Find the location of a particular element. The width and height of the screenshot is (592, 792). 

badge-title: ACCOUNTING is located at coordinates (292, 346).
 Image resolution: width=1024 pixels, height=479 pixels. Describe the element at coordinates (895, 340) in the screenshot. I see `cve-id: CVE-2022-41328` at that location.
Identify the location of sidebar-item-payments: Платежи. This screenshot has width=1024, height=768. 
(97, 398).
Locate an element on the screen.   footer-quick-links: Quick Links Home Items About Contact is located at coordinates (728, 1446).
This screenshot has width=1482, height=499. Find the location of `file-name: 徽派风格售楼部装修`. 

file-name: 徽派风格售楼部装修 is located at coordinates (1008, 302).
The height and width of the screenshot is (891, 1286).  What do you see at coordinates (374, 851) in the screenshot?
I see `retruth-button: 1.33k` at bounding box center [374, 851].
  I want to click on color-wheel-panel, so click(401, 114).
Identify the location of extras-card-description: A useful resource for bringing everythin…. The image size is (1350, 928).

YOUR OBJECTIVE:
How many lines of the material above contain the string "width"? Reply with the number only.

EXERCISE ANSWER:
5